Перейдя к описанию Ивана Никифоровича, рассказчик несколько меняет свою манеру, сравнивая Ивана Никифоровича с Иваном Ивановичем. И тут оказывается, что они несходны между собой: Иван Иванович любит поговорить, Иван Никифорович больше молчит; Иван Иванович росту высокого и худощав, Иван Никифорович ниже, но зато толще; головы Ивана Ивановича и Ивана Никифоровича похожи на редьку, только у одного «на редьку хвостом вниз», у другого «на редьку хвостом вверх»; «Иван Иванович очень сердится, если ему попадется в борщ муха...», «Иван Никифорович чрезвычайно любит купаться...»; «Иван Иванович несколько боязливого характера. У Ивана Никифоровича, напротив того, шаровары в таких широких складках, что если бы раздуть их, то в них можно бы поместить весь двор с амбарами и строением».

Нанизывая сравнения и, казалось, все больше убеждая читателя в непохожести двух обывателей, рассказчик достигает обратного эффекта: «Впрочем, несмотря на некоторые несходства, как Иван Иванович, так и Иван Никифорович прекрасные люди». Чем больше несовпадений у обоих персонажей, тем более похожи они друг на друга. Эта неразличимость складывается не из того, что один толст, а другой тонок, а оттого, что они ведут одинаковый образ жизни. Но чем менее они различаются, тем с большими подробностями рассказывается о них. В конце концов рассказчик, словно устав перечислять различия, решительно настаивает на одинаковости: оба — «прекрасные люди». Однако этот промежуточный вывод ироничен, потому что читатель знает о «доброте» Ивана Ивановича и о грубых ругательствах Ивана Никифоровича, о мелочных и никчемных натурах обоих. Любимые приемы Гоголя — ирония2, алогизм3.

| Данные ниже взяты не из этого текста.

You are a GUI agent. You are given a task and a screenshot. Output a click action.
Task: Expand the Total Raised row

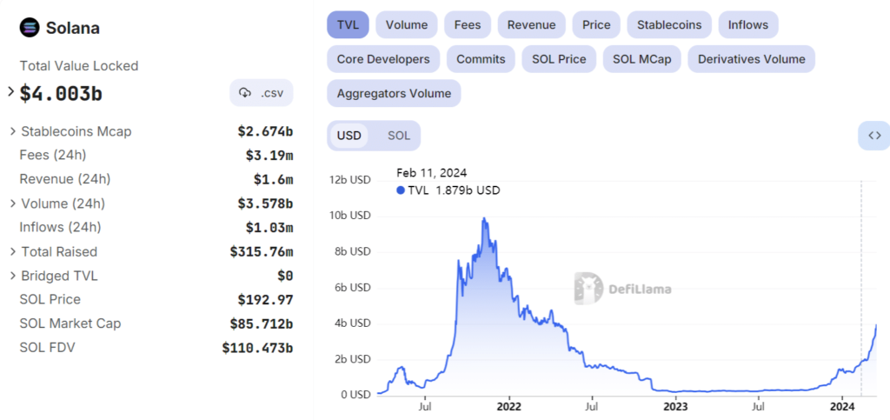pos(13,251)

1 Новеллистическое начало — характер повествования, свойственный новелле, небольшому произведению с неожиданными поворотами сюжета и неожиданным концом.

2 Ирония (греч., притворство) — тонкая насмешка, прикрытая внешней учтивостью: ироническое высказывание предполагает притворную веру в чужой пафос, тогда как на самом деле считает этот пафос ложным и смеется над ним.

3 Алогизм — бессмысленное сравнение, из которого удалено общее основание.